Basically your bases are covered for a still photography body. Where things really get interesting is the fact that it shots HD Video at 1920 x 1080 (otherwise known as 1080p) at 24, 25 or 30p. In other words, the camera is capable of producing that "cinema" look. Of course resolution and frame rate are one thing. Where I feel that this camera, and video capable DSLR camera's in general, are game changing is that fact that you can utilize all of the good lenses used for still photography. In order to match this feature set in a bona fide video camera, you would have to spend thousands... Being able to bring this level of creative videography to the masses is going to change the way the average person shoots and thinks about video. For those that are truly inspired you could just about produce a short film about a listing, or a professional looking video bio, or a community tour... The possibilities are endless, just take a look at this promo video.

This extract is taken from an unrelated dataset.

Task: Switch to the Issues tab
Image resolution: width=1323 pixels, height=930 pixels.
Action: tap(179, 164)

Of the new features to the T3i, one of the ones I find most interesting is the articulating LCD screen. This flip out, rotating screen is the same screen on the 60D and will undoubtedly make shooting video a little more intuitive, especially when using the camera at odd angles or perspectives. I also see a use for this new screen in photographing real estate, specifically interiors. Having shot literally thousands of images of homes for sale in Atlanta, GA there have been several occasions where my best shot was one in which I could not physically be behind the camera. In most of these situations I either guessed at my composition or made a compromise and quickly found myself in an some awkward position trying to look through the viewfinder with the camera shoved into a corner. It may not sound like much on the surface, but being able to move the camera back an extra foot or two, or being able to shoot at a few mm longer on a lens can make a noticeable difference when you are working with ultra wide angle lenses.

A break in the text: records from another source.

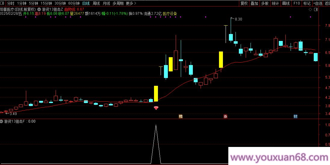Expand the 更多 periods list
This screenshot has width=330, height=165.
click(131, 3)
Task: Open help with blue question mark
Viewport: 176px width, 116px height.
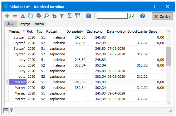Action: coord(143,16)
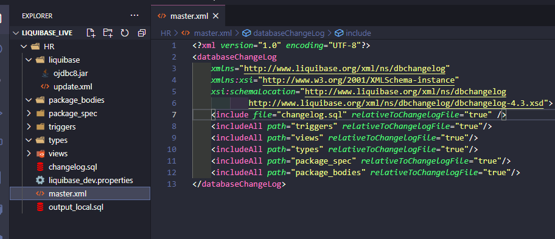Screen dimensions: 555x239
Task: Select the master.xml editor tab
Action: 188,16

But wait, there is more! Along with the T3i Canon also announced two new speedlites, the 270EX II and 320EX. While the lights have some impressive stats, what makes the package complete is that the T3i can control the flashes wirelessly. Instead of spending extra money on triggers and receivers, everything can be done through the camera. If that wasn't enough, the 320EX also has a LED continuous light function that makes these strobes a possible solution to off camera lighting for the purpose of video. A T3i with three or four 320EXs could easily double as a still photography and video rig. Of course there is always the question of battery drain and no doubt you would have to have a bag of rechargeable batteries on hand, but according to Canon these lights can last up to four hours on a fresh set. I'll believe it when I see it... If in fact the T3i proves capable of triggering up to four lights for stills and then having them double as supplemental light for video, that is worth something right there.

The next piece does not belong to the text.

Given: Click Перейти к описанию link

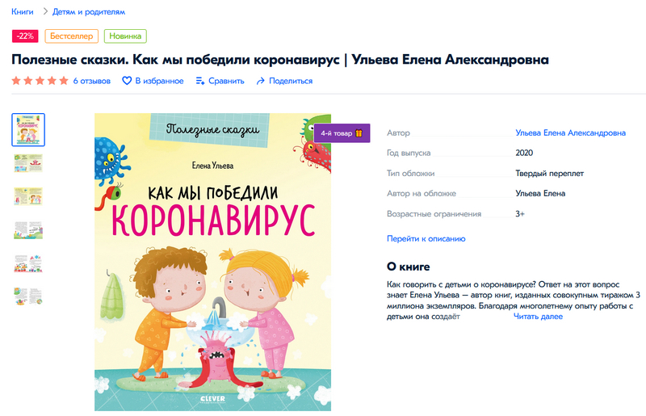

Everything considered, I'm impressed. The T3i is loaded with features that a real estate photographer, listing agent or home stager can appreciate. The ability to do both still photography and video in one package frees up the photographer to branch out into the world of video while simultaneously covering all the basic needs of still photography. Now there is also the option of triggering multiple strobes from the camera and in conjunction with the new 320EX speedlights, supplemental lighting for video is also possible. All of this, and more, and still costing less than $900 with the kit lens. Now I'm not the early adopter type, so I will wait until that price drops another couple hundred dollars and Canon has a chance to do the obligatory firmware update. For those of you that are ready to take the plunge now, I can't think of a better camera to get you started in photography and video for real estate.